🤖 AI Summary
To address the limitations of passive interaction, weak contextual management, and insufficient support for high-concurrency scenarios in AI-powered pre-consultation systems, this paper proposes a centralized-control-based hierarchical architecture comprising eight autonomous agents, enabling proactive task orchestration and cross-model collaboration. The system dynamically schedules 13 fine-grained subtasks across four core clinical phases: triage, current illness history collection, past medical history acquisition, and chief complaint generation—fully supporting on-premises deployment and end-to-end privacy preservation.

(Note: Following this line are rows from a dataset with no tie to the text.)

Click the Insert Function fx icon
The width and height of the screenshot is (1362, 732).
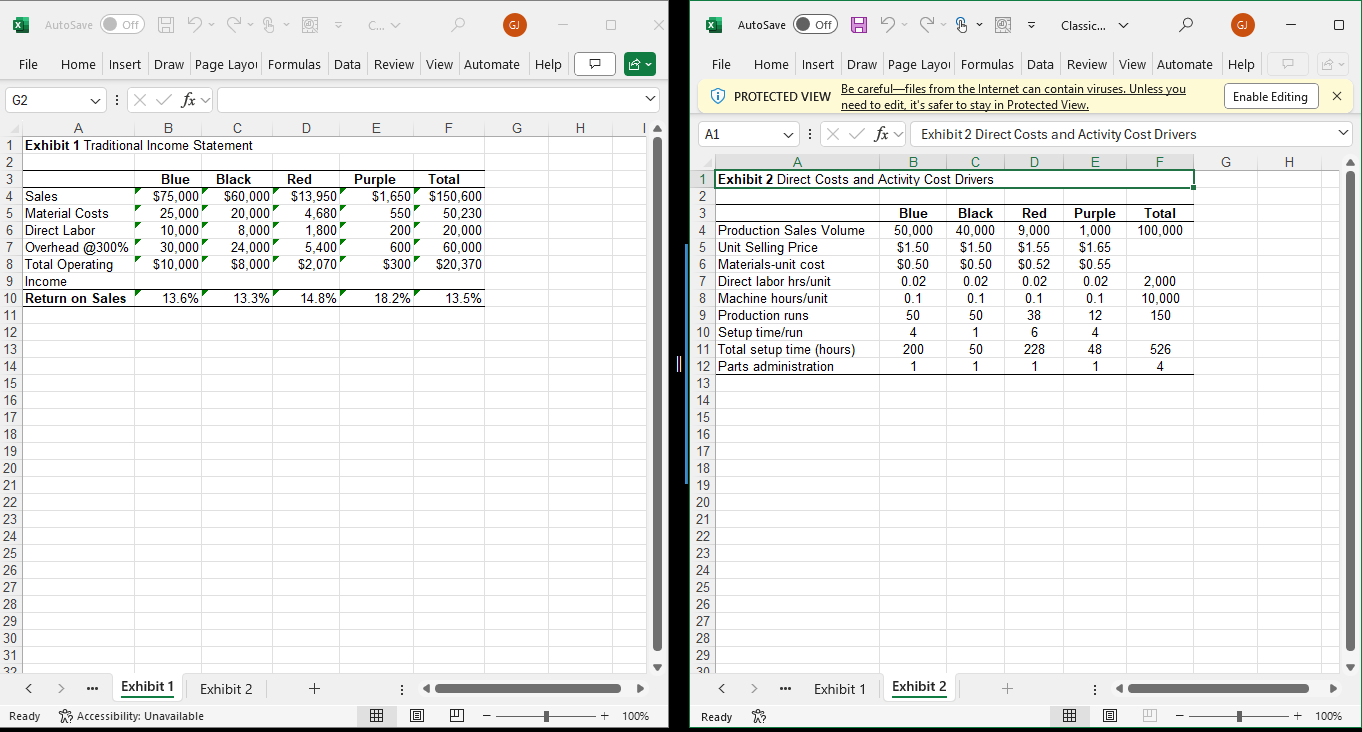click(189, 100)
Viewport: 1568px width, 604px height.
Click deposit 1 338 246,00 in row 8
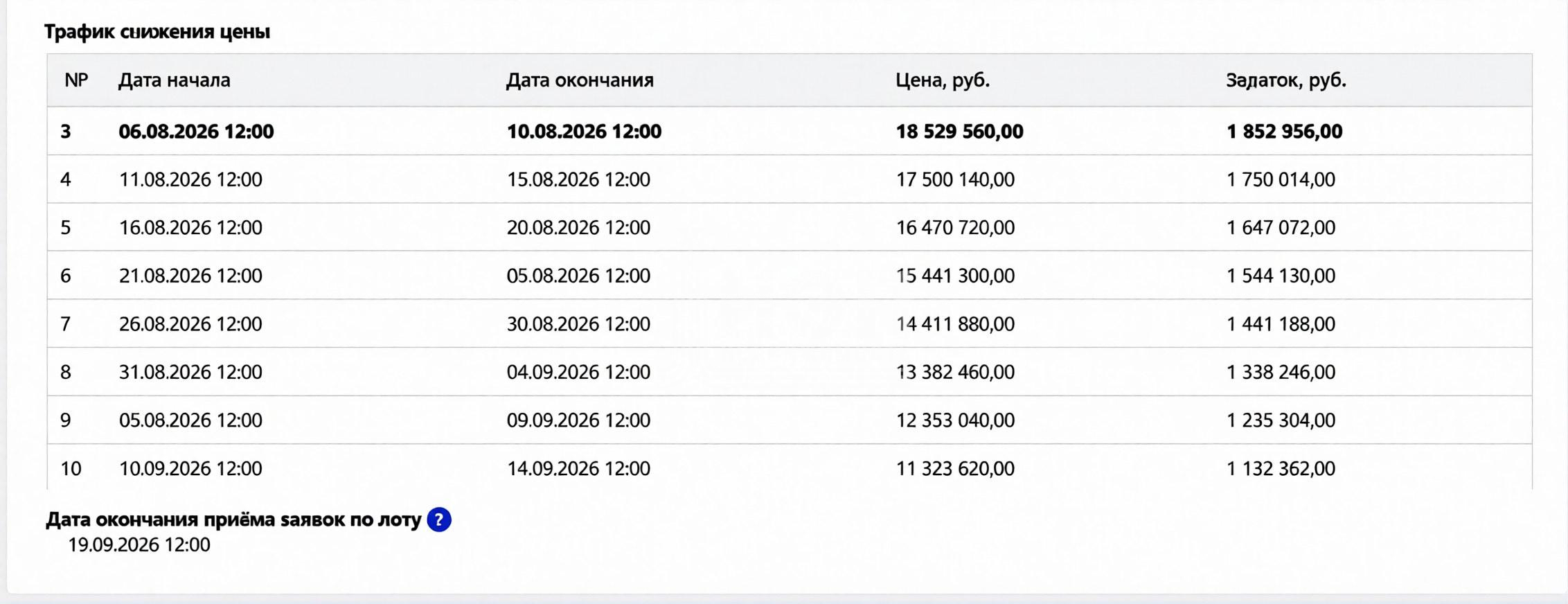tap(1281, 372)
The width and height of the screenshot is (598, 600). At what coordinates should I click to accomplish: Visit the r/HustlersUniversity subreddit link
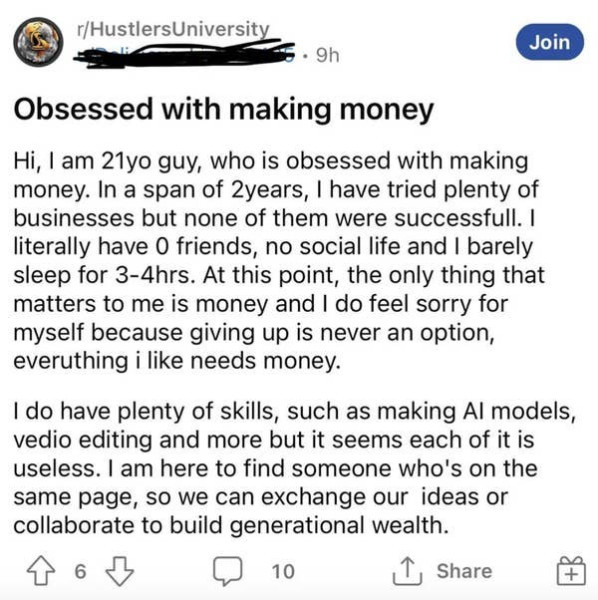tap(173, 29)
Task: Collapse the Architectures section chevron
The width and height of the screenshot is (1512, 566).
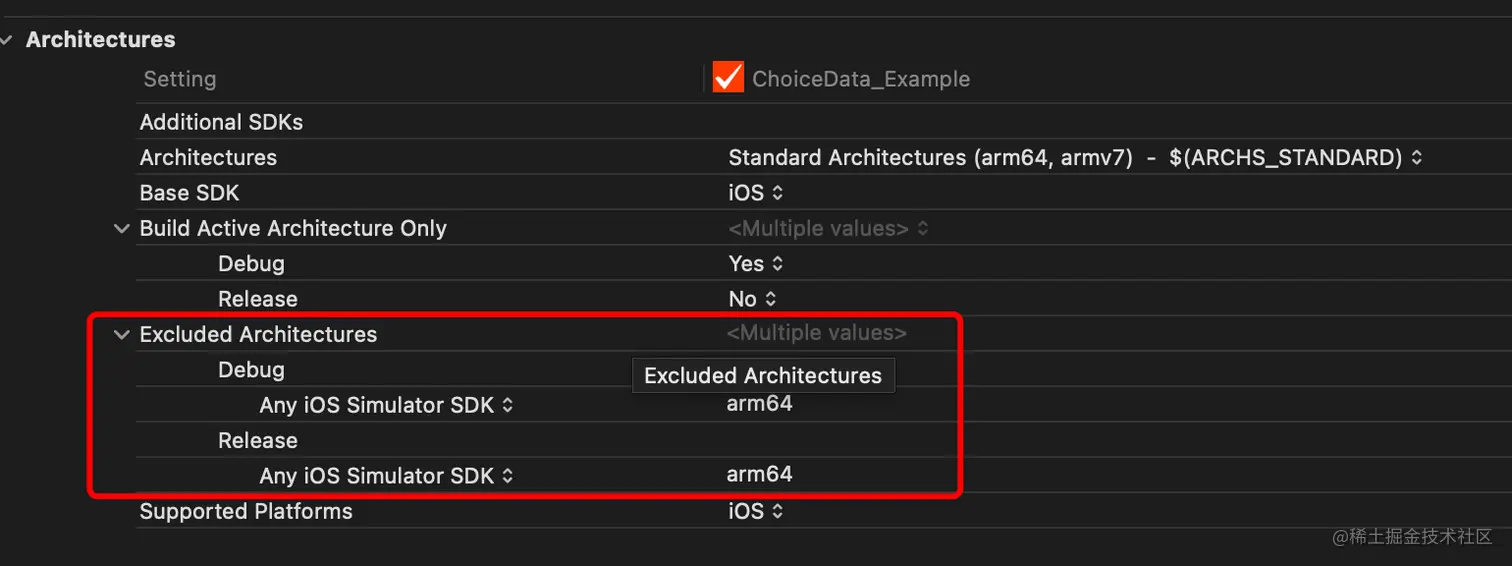Action: [8, 40]
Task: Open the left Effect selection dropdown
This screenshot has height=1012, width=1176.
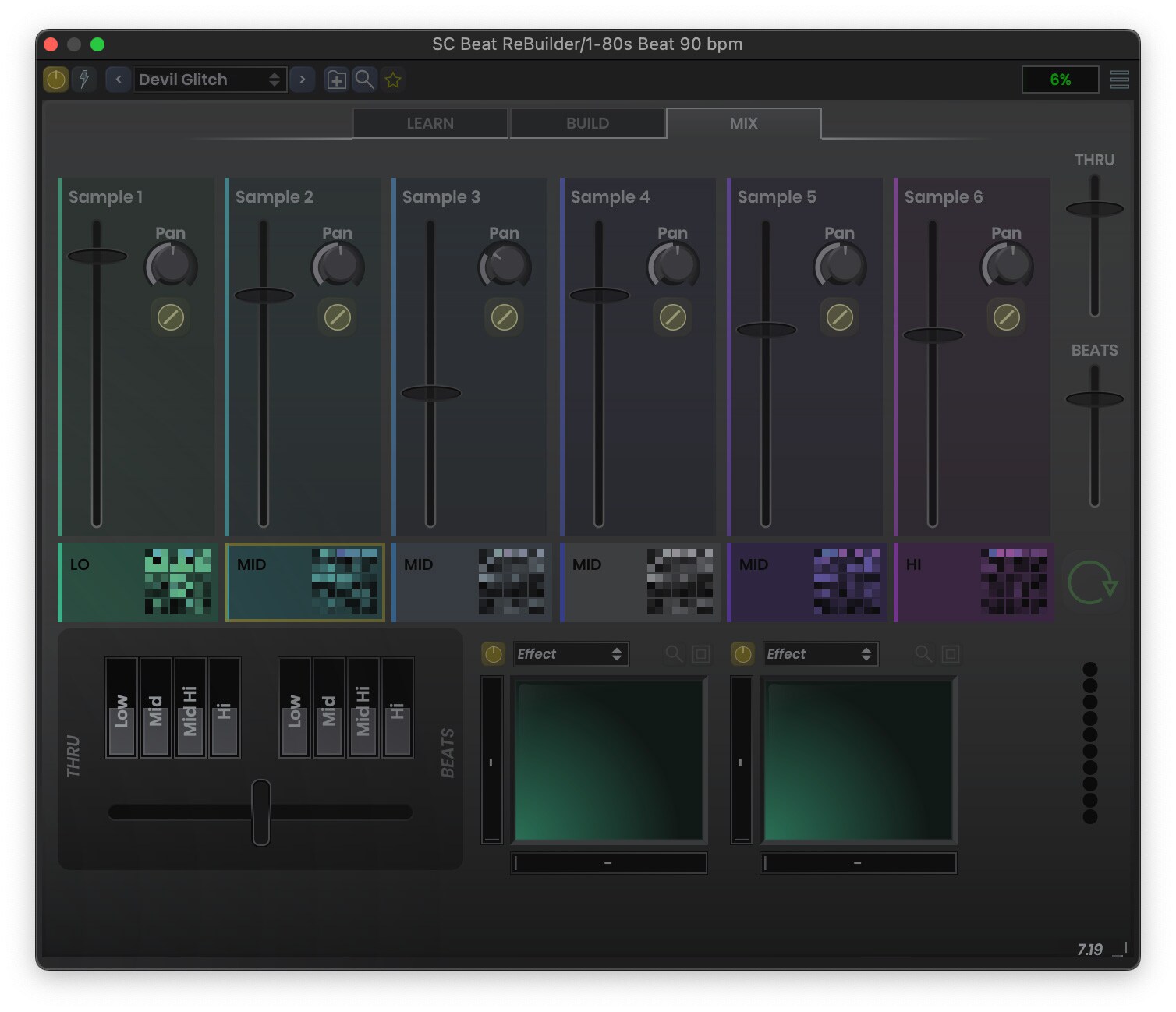Action: [572, 654]
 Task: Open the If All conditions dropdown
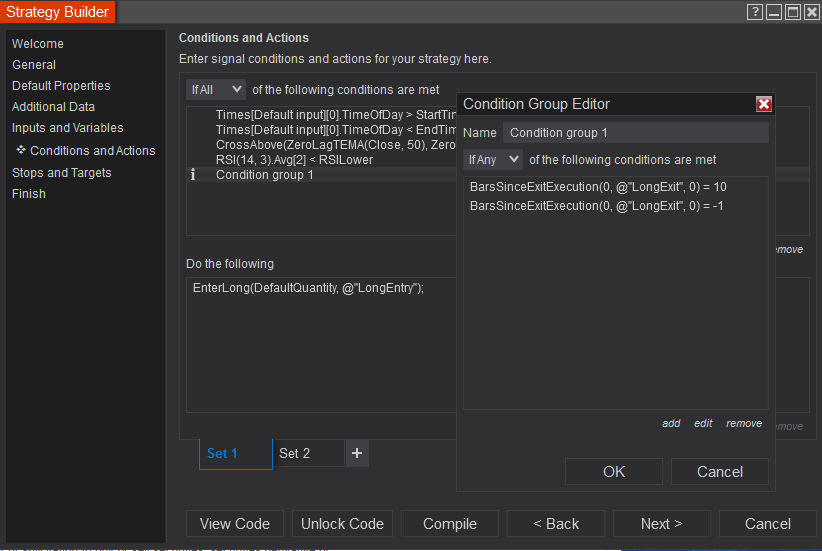pyautogui.click(x=215, y=89)
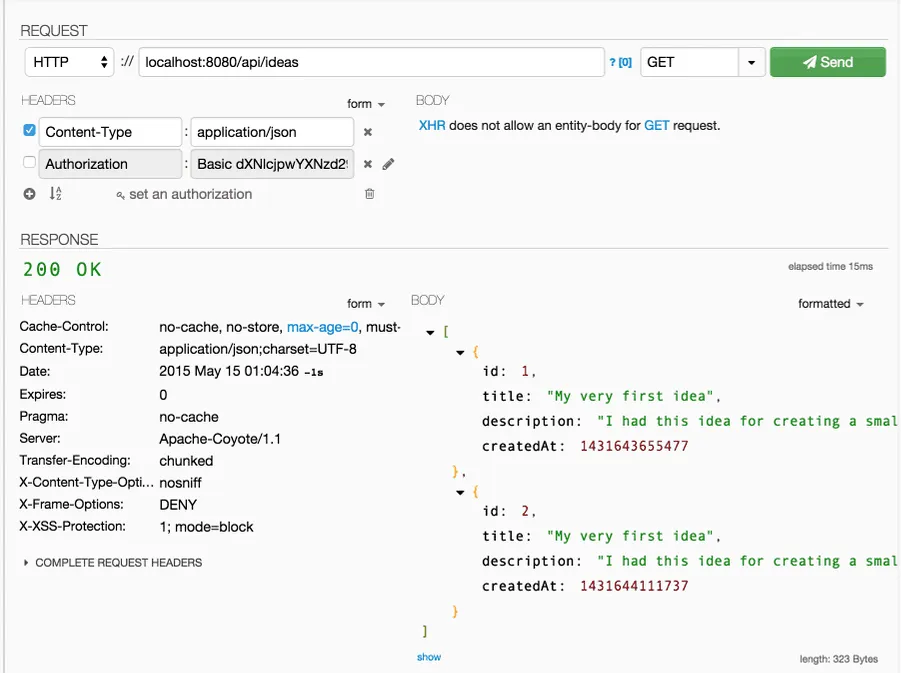
Task: Expand Complete Request Headers section
Action: pyautogui.click(x=112, y=563)
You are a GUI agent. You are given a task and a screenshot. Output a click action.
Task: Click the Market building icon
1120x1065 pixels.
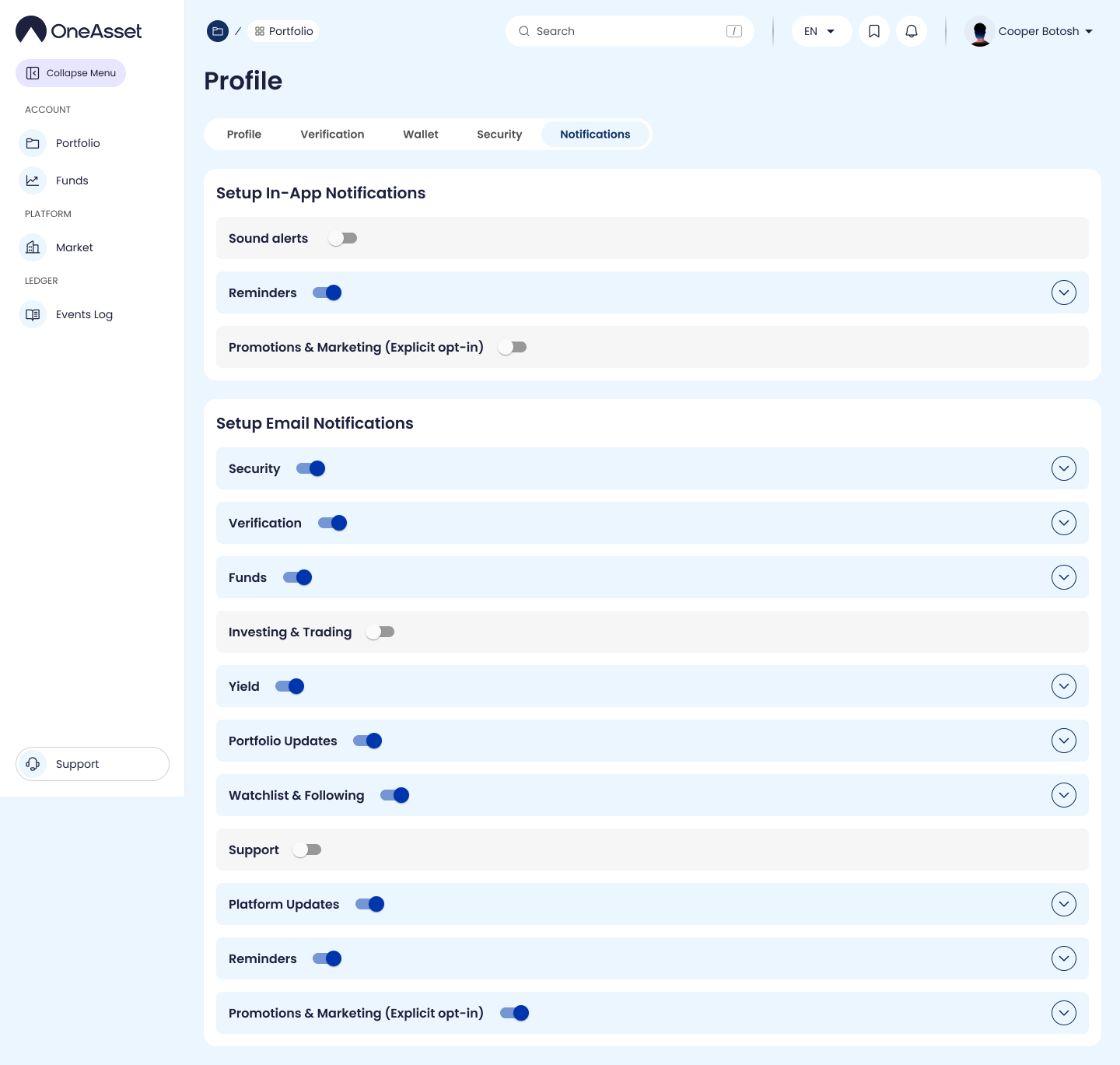coord(33,247)
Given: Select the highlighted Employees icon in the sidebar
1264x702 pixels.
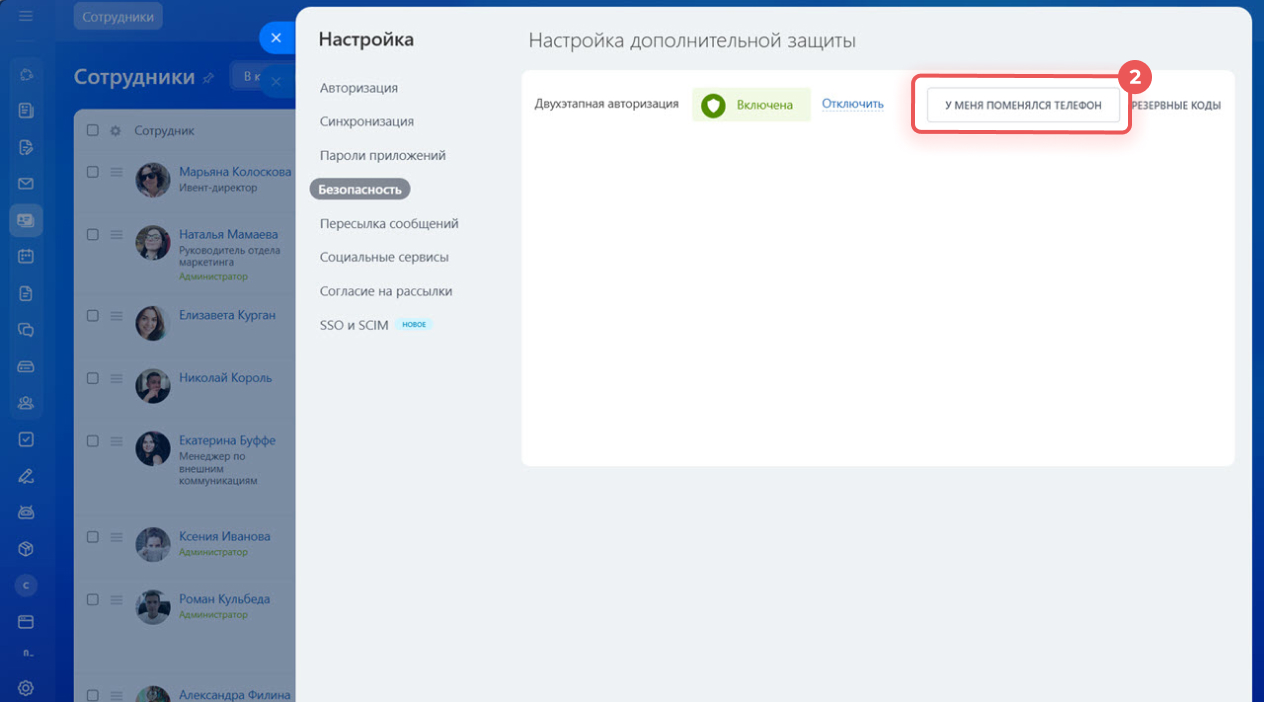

By integrating heterogeneous large language models—including GPT-OSS 20B, Qwen3-8B, and Phi4-14B—it establishes the first “task-driven” pre-consultation paradigm. Evaluated on 1,372 real-world electronic health records, the system achieves 87.0% primary specialty triage accuracy, 80.5% secondary specialty classification accuracy, 98.2% task completion rate, an average physician rating of 4.42/5.0, and ≤17 dialogue turns per session—demonstrating substantial improvements in operational efficiency and clinical applicability.
📝 Abstract
Global healthcare systems face critical challenges from increasing patient volumes and limited consultation times, with primary care visits averaging under 5 minutes in many countries. While pre-consultation processes encompassing triage and structured history-taking offer potential solutions, they remain limited by passive interaction paradigms and context management challenges in existing AI systems. This study introduces a hierarchical multi-agent framework that transforms passive medical AI systems into proactive inquiry agents through autonomous task orchestration. We developed an eight-agent architecture with centralized control mechanisms that decomposes pre-consultation into four primary tasks: Triage ($T_1$), History of Present Illness collection ($T_2$), Past History collection ($T_3$), and Chief Complaint generation ($T_4$), with $T_1$--$T_3$ further divided into 13 domain-specific subtasks. Evaluated on 1,372 validated electronic health records from a Chinese medical platform across multiple foundation models (GPT-OSS 20B, Qwen3-8B, Phi4-14B), the framework achieved 87.0% accuracy for primary department triage and 80.5% for secondary department classification, with task completion rates reaching 98.2% using agent-driven scheduling versus 93.1% with sequential processing. Clinical quality scores from 18 physicians averaged 4.56 for Chief Complaints, 4.48 for History of Present Illness, and 4.69 for Past History on a 5-point scale, with consultations completed within 12.7 rounds for $T_2$ and 16.9 rounds for $T_3$. The model-agnostic architecture maintained high performance across different foundation models while preserving data privacy through local deployment, demonstrating the potential for autonomous AI systems to enhance pre-consultation efficiency and quality in clinical settings.